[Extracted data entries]
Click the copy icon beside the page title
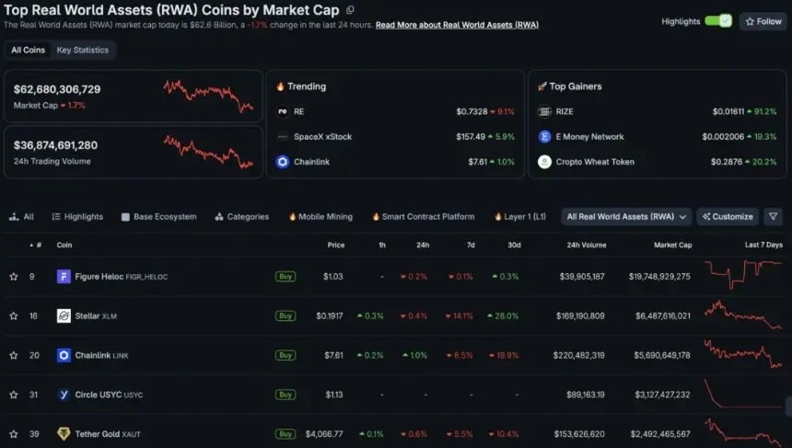The width and height of the screenshot is (792, 448). pyautogui.click(x=350, y=9)
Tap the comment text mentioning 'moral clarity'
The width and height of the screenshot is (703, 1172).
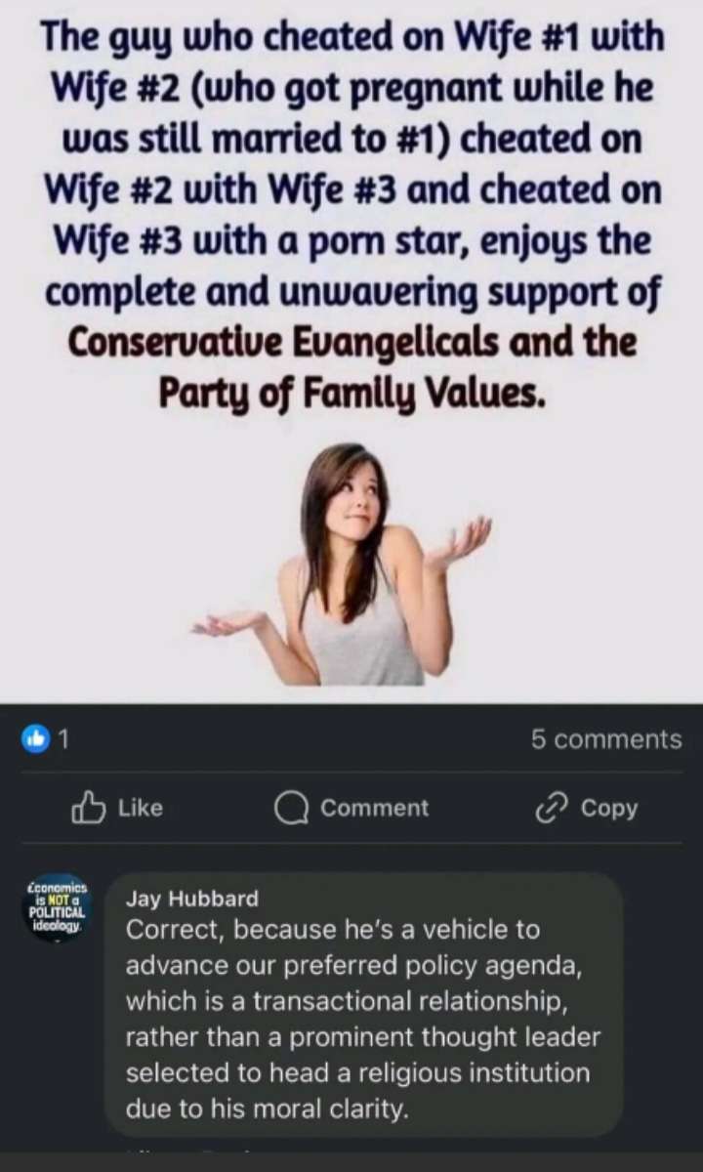click(264, 1109)
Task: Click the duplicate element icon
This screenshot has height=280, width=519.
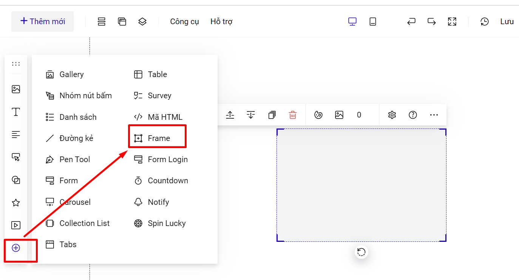Action: pyautogui.click(x=272, y=115)
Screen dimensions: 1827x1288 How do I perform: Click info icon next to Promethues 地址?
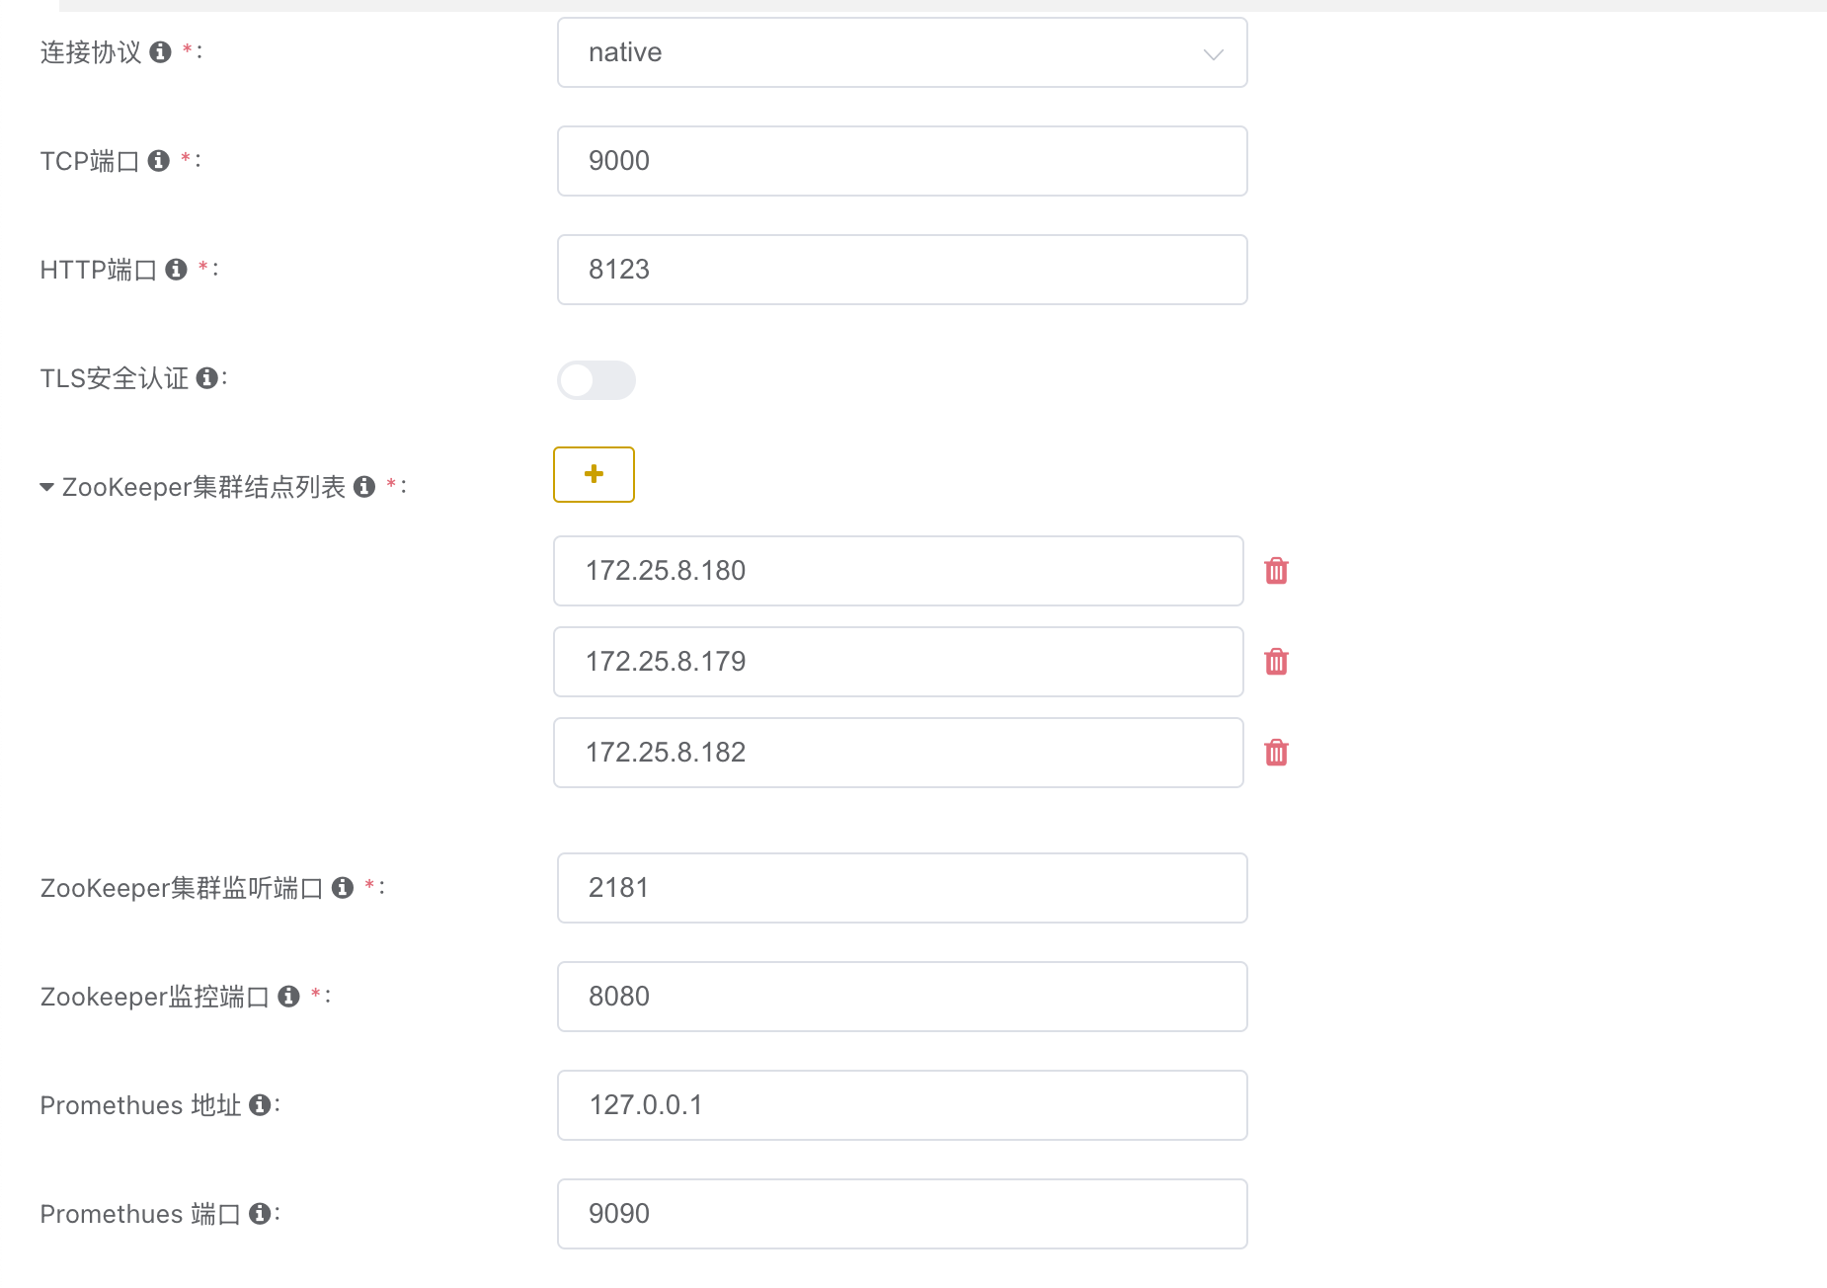[x=260, y=1105]
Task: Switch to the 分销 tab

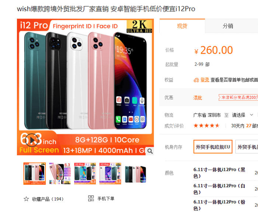Action: pyautogui.click(x=228, y=26)
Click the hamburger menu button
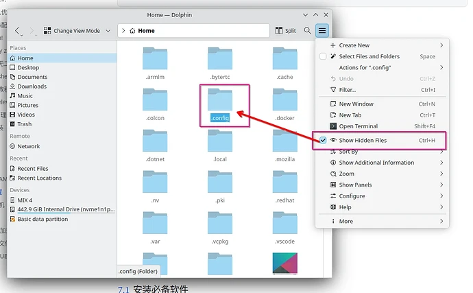This screenshot has height=293, width=473. point(322,31)
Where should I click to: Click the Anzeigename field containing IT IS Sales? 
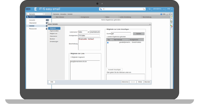89,36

#### Problem
Reproduce every one of the records above word for word, omitting the pictures.

#### Task output
Click the copy icon beside the page title
The width and height of the screenshot is (792, 448). pyautogui.click(x=350, y=9)
Tap the comment text mentioning 'moral clarity'
The width and height of the screenshot is (703, 1172).
click(264, 1109)
Task: Click the duplicate element icon
This screenshot has height=280, width=519.
Action: pyautogui.click(x=272, y=115)
Screen dimensions: 1827x1288 How do I perform: Click info icon next to Promethues 地址?
[x=260, y=1105]
Task: Switch to the 分销 tab

Action: pyautogui.click(x=228, y=26)
Click the hamburger menu button
This screenshot has height=293, width=473. point(322,31)
Where should I click to: Click the Anzeigename field containing IT IS Sales? 
89,36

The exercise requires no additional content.